Quand vous utilisez une application spéciale dans le but d’effacer toutes vos traces sur un terminal, une application telle que Eraser par exemple, il serait impossible de récupérer les fichiers effacés. En effet ce genre d’applications, ont pour but de détruire de façon définitive toute trace numérique que l’utilisateur voudrais effacer.

Donc avant d’utiliser ce genre d’application, posez-vous la question de savoir si effectivement vous n’aurez plus besoin des fichiers que vous venez supprimer. Il y a encore un autre cas où il est impossible de récupérer les fichiers effacés. C’est le temps. En effet il sera difficile de récupérer un fichier qui a été effacé depuis bien longtemps par exemple une semaine ou un mois.

Ça sera un leurre que de vous dire que cela est possible. Cependant si l’effacement ne date que par exemple d’un jour ou 2, il est bel et bien possible, si vous n’avez pas utilisé l’application de suppression définitive. Et pour cela nous allons vous proposer des applications vous permettant de récupérer vos données effacées.

1. Recuva

Créer par le même éditeur que l’application d’optimisation Windows, CCleaner, Recuva et une application gratuite avec une interface utilisable en français. Disons-le, c’est la star de logiciel de récupération. Peut-être même que vous en avez déjà entendu parler. Cest un logiciel qui ne souffre pas d’entretien, car il est régulièrement mise à jour par ses éditeurs. Un autre point fort du logiciel, c’est qu’il possède une option d’effacement sécurisé. Ce qui semble paradoxal car d’un côté il récupère les données effacées et de l’autre, il efface définitivement des données dont on veut s’en débarrasser. Il est déconseillé de l’installer sur son ordinateur pour diverses raisons. Et comme il existe en version portable, vous pouvez l’exécuter sur une clé USB et vous en servir quand vous en aurez besoin juste en connectant la clé et le terminal.

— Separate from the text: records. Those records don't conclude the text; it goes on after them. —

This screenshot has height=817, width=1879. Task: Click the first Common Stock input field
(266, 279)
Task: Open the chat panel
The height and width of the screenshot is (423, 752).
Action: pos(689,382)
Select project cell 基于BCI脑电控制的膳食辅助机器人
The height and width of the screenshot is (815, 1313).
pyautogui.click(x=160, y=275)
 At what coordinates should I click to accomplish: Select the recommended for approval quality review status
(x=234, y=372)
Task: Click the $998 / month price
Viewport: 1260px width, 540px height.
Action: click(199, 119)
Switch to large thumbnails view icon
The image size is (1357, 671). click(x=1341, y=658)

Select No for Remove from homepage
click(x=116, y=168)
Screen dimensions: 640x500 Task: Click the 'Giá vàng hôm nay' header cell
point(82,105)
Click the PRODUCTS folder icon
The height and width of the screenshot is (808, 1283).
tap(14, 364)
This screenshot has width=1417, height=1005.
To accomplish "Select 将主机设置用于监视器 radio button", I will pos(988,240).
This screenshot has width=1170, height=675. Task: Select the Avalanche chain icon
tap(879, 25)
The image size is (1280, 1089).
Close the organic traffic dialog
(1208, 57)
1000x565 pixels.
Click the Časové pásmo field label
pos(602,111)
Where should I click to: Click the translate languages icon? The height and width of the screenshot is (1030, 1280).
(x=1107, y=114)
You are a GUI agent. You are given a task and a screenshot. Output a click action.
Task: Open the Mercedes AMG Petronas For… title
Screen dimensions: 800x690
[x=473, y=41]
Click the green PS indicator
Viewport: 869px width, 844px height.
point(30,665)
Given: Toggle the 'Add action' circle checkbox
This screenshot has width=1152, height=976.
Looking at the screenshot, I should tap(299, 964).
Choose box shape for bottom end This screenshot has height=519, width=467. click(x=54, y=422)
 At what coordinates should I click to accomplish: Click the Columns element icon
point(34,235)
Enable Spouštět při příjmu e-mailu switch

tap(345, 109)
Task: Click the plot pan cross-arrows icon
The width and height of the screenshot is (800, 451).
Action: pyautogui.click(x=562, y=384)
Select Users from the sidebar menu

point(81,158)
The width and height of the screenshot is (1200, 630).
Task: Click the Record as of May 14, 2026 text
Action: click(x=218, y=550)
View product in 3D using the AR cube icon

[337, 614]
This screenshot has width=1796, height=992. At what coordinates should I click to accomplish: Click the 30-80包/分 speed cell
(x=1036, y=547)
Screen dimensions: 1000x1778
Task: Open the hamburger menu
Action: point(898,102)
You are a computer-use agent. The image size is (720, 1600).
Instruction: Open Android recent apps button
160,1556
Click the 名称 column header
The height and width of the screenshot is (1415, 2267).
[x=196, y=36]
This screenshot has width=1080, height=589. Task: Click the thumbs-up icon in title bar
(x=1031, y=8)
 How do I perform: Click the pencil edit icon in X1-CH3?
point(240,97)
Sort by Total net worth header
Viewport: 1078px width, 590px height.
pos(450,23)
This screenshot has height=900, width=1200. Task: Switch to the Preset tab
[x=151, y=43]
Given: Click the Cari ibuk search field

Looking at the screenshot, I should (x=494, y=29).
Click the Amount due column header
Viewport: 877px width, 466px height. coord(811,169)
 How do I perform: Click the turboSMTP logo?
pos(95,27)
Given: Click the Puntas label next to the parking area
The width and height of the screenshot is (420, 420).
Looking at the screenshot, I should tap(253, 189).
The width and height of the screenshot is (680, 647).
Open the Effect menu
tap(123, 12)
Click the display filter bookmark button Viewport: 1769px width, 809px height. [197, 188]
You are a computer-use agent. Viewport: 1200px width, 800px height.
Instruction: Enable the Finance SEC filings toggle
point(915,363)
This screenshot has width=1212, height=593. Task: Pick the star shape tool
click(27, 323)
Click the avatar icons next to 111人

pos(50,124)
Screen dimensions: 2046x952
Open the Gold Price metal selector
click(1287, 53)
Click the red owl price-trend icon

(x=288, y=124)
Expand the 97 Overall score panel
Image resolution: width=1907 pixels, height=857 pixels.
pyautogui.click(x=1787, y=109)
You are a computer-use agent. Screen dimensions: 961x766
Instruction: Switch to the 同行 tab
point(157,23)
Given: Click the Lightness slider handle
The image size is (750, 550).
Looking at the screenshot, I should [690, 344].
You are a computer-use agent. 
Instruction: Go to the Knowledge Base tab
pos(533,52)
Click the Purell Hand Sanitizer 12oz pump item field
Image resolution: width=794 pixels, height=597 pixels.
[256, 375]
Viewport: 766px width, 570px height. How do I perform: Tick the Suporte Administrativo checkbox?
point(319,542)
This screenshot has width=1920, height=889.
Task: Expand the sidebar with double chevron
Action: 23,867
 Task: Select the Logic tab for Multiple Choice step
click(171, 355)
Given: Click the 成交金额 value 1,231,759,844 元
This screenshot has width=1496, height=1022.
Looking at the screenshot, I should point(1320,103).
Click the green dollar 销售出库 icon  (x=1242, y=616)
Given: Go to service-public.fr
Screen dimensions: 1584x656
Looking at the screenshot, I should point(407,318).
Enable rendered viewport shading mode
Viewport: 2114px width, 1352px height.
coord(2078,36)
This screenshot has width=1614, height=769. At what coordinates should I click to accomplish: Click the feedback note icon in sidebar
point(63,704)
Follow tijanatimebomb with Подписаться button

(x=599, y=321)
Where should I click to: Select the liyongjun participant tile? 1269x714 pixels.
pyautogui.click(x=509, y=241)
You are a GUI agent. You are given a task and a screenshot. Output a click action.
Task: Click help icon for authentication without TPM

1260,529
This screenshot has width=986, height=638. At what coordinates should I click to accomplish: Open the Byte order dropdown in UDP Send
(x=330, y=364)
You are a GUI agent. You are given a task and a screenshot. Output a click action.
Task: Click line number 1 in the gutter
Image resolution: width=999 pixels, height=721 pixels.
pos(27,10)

2. PC INSPECTOR File Recover

De La même catégorie que la précedente, Recuva, PC INSPECTOR File Recovery est un logiciel qui est gratuit à 100 %. Il possède aussi un interface en français cependant il n’est pas aussi facilement utilisable que le premier. Il permet, comme fonctionnalité principale, de récupérer des fichiers qui ont été effacés. Mais ne se limite pas simplement qu’aux fichiers effacés, mais se charge aussi des fichiers perdus qui pourrait être dû à un plantage de l’appareil où même un formatage.

3. Auslogics File Recovery

Auslogics File Recovery est quant à elle une application payante. Le coût de sa licence s’élève à 25 dollars, avec une version d’essai de 30 jours. Durant sa période d’essai, Il peut permettre de récupérer autant de fichiers que nous voulons mais cela est limité par jour (10 à fois suite à chaque analyse ) et par taille.

4. Glary Utilities

C’est une application qui dispose d’une édition free, c’est-à-dire une version de gratuite qui est composée de plusieurs utilitaires dont certains d’optimisation pour Windows. Elle comprend aussi une fonctionnalité de récupération de fichier. S’il ne peut pas concurrencer Recuva, mais au moins il a le mérite d’être simple à utiliser.

Après une analyse lancée par cette application, Glary Utilities vous dira lesquels des fichiers sont récupérable en bon état et lesquels ne le sont pas.